### OBJECTIVE
Reformat the rows below as a numbered list, one line per item, and drop the blank lines. Omit the pictures from the output.

### RECORDS PROVIDED
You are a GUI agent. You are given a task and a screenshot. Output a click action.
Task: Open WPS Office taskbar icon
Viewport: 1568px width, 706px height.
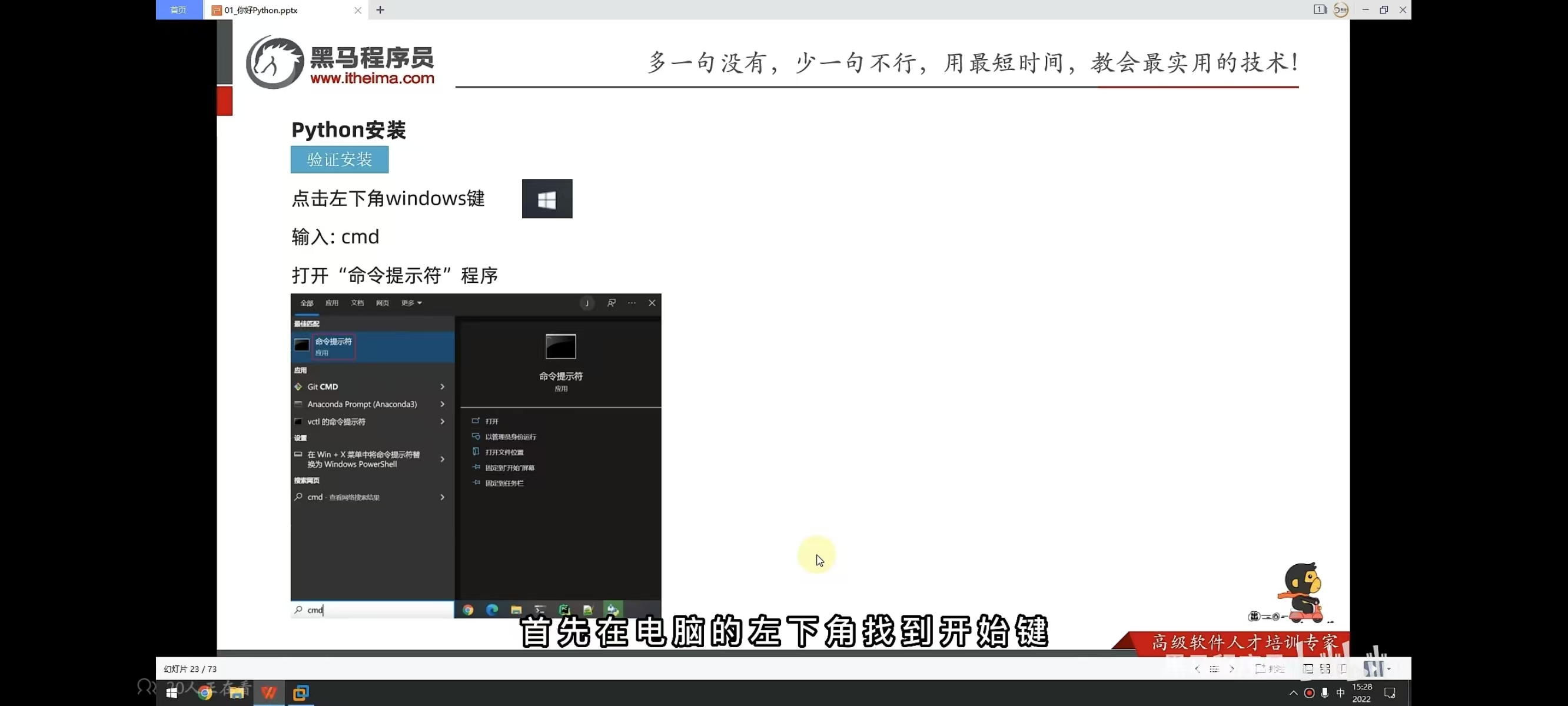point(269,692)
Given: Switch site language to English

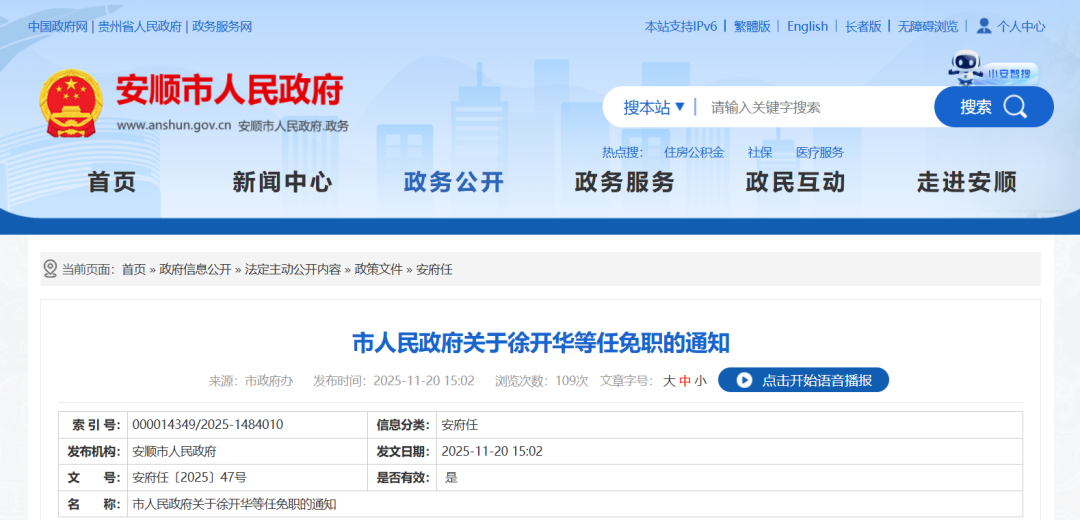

### RESPONSE TO THE EXERCISE
1. You are a GUI agent. You are given a task and a screenshot. Output a click action.
2. Task: Open WPS Office taskbar icon
3. Viewport: 1568px width, 706px height.
4. point(269,692)
5. Given: Switch site language to English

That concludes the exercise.